====== EXTRACTED ENTRIES

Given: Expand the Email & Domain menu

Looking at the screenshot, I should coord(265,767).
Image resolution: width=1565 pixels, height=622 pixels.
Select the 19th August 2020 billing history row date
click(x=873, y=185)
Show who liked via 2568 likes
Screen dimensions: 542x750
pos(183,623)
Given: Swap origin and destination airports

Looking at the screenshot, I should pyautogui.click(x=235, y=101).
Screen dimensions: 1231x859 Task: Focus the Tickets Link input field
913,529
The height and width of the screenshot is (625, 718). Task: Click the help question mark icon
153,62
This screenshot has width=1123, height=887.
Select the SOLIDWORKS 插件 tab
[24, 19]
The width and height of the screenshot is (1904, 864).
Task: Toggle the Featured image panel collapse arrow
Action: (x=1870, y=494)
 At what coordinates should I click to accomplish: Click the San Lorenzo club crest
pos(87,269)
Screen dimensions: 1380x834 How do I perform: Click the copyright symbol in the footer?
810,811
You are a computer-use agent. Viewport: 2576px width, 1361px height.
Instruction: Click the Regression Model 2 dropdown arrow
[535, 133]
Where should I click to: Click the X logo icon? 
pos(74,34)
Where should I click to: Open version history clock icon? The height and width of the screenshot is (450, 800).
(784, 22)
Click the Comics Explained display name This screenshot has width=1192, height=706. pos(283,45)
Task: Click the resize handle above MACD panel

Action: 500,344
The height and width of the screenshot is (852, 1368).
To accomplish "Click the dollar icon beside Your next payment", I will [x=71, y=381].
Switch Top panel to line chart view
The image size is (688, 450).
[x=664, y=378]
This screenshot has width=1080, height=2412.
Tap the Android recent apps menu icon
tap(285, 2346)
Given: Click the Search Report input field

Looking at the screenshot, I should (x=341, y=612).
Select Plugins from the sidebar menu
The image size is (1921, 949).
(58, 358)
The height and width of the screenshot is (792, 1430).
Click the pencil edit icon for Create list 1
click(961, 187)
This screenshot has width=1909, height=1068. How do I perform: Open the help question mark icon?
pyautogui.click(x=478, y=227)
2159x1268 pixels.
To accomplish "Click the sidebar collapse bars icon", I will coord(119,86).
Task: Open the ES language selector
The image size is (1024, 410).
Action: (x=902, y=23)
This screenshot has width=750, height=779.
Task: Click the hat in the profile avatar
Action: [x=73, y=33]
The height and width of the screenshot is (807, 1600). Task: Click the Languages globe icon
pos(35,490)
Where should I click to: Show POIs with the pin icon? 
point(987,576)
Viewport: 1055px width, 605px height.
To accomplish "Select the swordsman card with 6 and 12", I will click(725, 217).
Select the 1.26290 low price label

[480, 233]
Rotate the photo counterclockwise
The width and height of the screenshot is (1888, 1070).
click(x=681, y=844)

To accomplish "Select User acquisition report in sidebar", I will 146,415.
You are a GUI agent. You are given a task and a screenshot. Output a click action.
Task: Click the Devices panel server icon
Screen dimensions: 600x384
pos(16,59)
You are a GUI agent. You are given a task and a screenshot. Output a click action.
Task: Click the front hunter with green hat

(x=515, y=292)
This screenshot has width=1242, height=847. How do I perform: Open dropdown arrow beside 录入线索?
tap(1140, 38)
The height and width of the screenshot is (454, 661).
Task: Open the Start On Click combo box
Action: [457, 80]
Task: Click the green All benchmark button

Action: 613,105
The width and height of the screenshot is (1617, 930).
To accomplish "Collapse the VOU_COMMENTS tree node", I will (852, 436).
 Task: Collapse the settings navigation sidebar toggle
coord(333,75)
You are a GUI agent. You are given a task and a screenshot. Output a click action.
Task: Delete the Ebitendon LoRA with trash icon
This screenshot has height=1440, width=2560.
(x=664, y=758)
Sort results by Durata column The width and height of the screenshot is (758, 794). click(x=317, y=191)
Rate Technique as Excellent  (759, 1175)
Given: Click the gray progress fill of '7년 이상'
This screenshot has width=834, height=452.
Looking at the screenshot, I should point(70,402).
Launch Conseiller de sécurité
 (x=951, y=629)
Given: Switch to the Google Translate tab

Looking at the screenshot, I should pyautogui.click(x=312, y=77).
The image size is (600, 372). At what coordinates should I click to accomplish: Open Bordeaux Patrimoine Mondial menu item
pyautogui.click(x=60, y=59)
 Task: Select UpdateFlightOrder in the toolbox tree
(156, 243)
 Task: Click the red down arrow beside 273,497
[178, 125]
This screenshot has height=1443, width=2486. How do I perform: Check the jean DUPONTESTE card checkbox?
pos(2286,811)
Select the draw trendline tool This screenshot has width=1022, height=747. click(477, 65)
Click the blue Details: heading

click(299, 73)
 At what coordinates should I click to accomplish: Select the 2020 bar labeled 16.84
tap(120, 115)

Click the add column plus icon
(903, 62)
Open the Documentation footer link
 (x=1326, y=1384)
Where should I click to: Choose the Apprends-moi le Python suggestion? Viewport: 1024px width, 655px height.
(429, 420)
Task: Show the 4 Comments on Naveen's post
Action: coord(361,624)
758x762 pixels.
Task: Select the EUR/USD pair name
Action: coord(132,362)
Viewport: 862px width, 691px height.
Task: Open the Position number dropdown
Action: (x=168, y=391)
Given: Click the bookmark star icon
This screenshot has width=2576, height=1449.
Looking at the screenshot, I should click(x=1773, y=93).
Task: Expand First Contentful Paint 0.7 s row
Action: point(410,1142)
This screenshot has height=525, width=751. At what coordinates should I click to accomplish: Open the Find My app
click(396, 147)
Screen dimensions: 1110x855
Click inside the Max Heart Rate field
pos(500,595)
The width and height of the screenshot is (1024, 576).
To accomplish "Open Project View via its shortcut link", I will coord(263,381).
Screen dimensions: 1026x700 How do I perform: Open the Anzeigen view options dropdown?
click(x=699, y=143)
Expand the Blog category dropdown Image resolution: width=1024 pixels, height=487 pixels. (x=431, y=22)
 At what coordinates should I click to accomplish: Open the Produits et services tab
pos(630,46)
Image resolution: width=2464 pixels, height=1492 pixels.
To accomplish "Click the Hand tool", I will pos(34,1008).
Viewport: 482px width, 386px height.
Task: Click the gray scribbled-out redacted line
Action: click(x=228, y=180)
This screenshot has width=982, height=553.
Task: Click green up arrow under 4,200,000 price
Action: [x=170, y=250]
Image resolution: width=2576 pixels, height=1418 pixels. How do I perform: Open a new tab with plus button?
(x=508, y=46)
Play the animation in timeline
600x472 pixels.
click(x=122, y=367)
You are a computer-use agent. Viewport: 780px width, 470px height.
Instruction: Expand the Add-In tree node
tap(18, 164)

============

## TASK
Return every line of the material above verbatim, with no changes.

## TASK ANSWER
Given: Expand the Email & Domain menu

Looking at the screenshot, I should coord(265,767).
Image resolution: width=1565 pixels, height=622 pixels.
Select the 19th August 2020 billing history row date
click(x=873, y=185)
Show who liked via 2568 likes
Screen dimensions: 542x750
pos(183,623)
Given: Swap origin and destination airports

Looking at the screenshot, I should pyautogui.click(x=235, y=101).
Screen dimensions: 1231x859 Task: Focus the Tickets Link input field
913,529
The height and width of the screenshot is (625, 718). Task: Click the help question mark icon
153,62
This screenshot has width=1123, height=887.
Select the SOLIDWORKS 插件 tab
[24, 19]
The width and height of the screenshot is (1904, 864).
Task: Toggle the Featured image panel collapse arrow
Action: (x=1870, y=494)
 At what coordinates should I click to accomplish: Click the San Lorenzo club crest
pos(87,269)
Screen dimensions: 1380x834 How do I perform: Click the copyright symbol in the footer?
810,811
You are a computer-use agent. Viewport: 2576px width, 1361px height.
Instruction: Click the Regression Model 2 dropdown arrow
[535, 133]
Where should I click to: Click the X logo icon? 
pos(74,34)
Where should I click to: Open version history clock icon? The height and width of the screenshot is (450, 800).
(784, 22)
Click the Comics Explained display name This screenshot has width=1192, height=706. pos(283,45)
Task: Click the resize handle above MACD panel

Action: 500,344
The height and width of the screenshot is (852, 1368).
To accomplish "Click the dollar icon beside Your next payment", I will [x=71, y=381].
Switch Top panel to line chart view
The image size is (688, 450).
[x=664, y=378]
This screenshot has width=1080, height=2412.
Tap the Android recent apps menu icon
tap(285, 2346)
Given: Click the Search Report input field

Looking at the screenshot, I should (x=341, y=612).
Select Plugins from the sidebar menu
The image size is (1921, 949).
(58, 358)
The height and width of the screenshot is (792, 1430).
Click the pencil edit icon for Create list 1
click(961, 187)
This screenshot has width=1909, height=1068. How do I perform: Open the help question mark icon?
pyautogui.click(x=478, y=227)
2159x1268 pixels.
To accomplish "Click the sidebar collapse bars icon", I will coord(119,86).
Task: Open the ES language selector
The image size is (1024, 410).
Action: (x=902, y=23)
This screenshot has width=750, height=779.
Task: Click the hat in the profile avatar
Action: [x=73, y=33]
The height and width of the screenshot is (807, 1600). Task: Click the Languages globe icon
pos(35,490)
Where should I click to: Show POIs with the pin icon? 
point(987,576)
Viewport: 1055px width, 605px height.
To accomplish "Select the swordsman card with 6 and 12", I will click(725, 217).
Select the 1.26290 low price label

[480, 233]
Rotate the photo counterclockwise
The width and height of the screenshot is (1888, 1070).
click(x=681, y=844)

To accomplish "Select User acquisition report in sidebar", I will 146,415.
You are a GUI agent. You are given a task and a screenshot. Output a click action.
Task: Click the Devices panel server icon
Screen dimensions: 600x384
pos(16,59)
You are a GUI agent. You are given a task and a screenshot. Output a click action.
Task: Click the front hunter with green hat

(x=515, y=292)
This screenshot has width=1242, height=847. How do I perform: Open dropdown arrow beside 录入线索?
tap(1140, 38)
The height and width of the screenshot is (454, 661).
Task: Open the Start On Click combo box
Action: [457, 80]
Task: Click the green All benchmark button

Action: 613,105
The width and height of the screenshot is (1617, 930).
To accomplish "Collapse the VOU_COMMENTS tree node", I will (852, 436).
 Task: Collapse the settings navigation sidebar toggle
coord(333,75)
You are a GUI agent. You are given a task and a screenshot. Output a click action.
Task: Delete the Ebitendon LoRA with trash icon
This screenshot has height=1440, width=2560.
(x=664, y=758)
Sort results by Durata column The width and height of the screenshot is (758, 794). click(x=317, y=191)
Rate Technique as Excellent  (759, 1175)
Given: Click the gray progress fill of '7년 이상'
This screenshot has width=834, height=452.
Looking at the screenshot, I should point(70,402).
Launch Conseiller de sécurité
 (x=951, y=629)
Given: Switch to the Google Translate tab

Looking at the screenshot, I should pyautogui.click(x=312, y=77).
The image size is (600, 372). At what coordinates should I click to accomplish: Open Bordeaux Patrimoine Mondial menu item
pyautogui.click(x=60, y=59)
 Task: Select UpdateFlightOrder in the toolbox tree
(156, 243)
 Task: Click the red down arrow beside 273,497
[178, 125]
This screenshot has height=1443, width=2486. How do I perform: Check the jean DUPONTESTE card checkbox?
pos(2286,811)
Select the draw trendline tool This screenshot has width=1022, height=747. click(477, 65)
Click the blue Details: heading

click(299, 73)
 At what coordinates should I click to accomplish: Select the 2020 bar labeled 16.84
tap(120, 115)

Click the add column plus icon
(903, 62)
Open the Documentation footer link
 (x=1326, y=1384)
Where should I click to: Choose the Apprends-moi le Python suggestion? Viewport: 1024px width, 655px height.
(429, 420)
Task: Show the 4 Comments on Naveen's post
Action: coord(361,624)
758x762 pixels.
Task: Select the EUR/USD pair name
Action: coord(132,362)
Viewport: 862px width, 691px height.
Task: Open the Position number dropdown
Action: (x=168, y=391)
Given: Click the bookmark star icon
This screenshot has width=2576, height=1449.
Looking at the screenshot, I should click(x=1773, y=93).
Task: Expand First Contentful Paint 0.7 s row
Action: point(410,1142)
This screenshot has height=525, width=751. At what coordinates should I click to accomplish: Open the Find My app
click(396, 147)
Screen dimensions: 1110x855
Click inside the Max Heart Rate field
pos(500,595)
The width and height of the screenshot is (1024, 576).
To accomplish "Open Project View via its shortcut link", I will coord(263,381).
Screen dimensions: 1026x700 How do I perform: Open the Anzeigen view options dropdown?
click(x=699, y=143)
Expand the Blog category dropdown Image resolution: width=1024 pixels, height=487 pixels. (x=431, y=22)
 At what coordinates should I click to accomplish: Open the Produits et services tab
pos(630,46)
Image resolution: width=2464 pixels, height=1492 pixels.
To accomplish "Click the Hand tool", I will pos(34,1008).
Viewport: 482px width, 386px height.
Task: Click the gray scribbled-out redacted line
Action: click(x=228, y=180)
This screenshot has width=982, height=553.
Task: Click green up arrow under 4,200,000 price
Action: [x=170, y=250]
Image resolution: width=2576 pixels, height=1418 pixels. How do I perform: Open a new tab with plus button?
(x=508, y=46)
Play the animation in timeline
600x472 pixels.
click(x=122, y=367)
You are a computer-use agent. Viewport: 780px width, 470px height.
Instruction: Expand the Add-In tree node
tap(18, 164)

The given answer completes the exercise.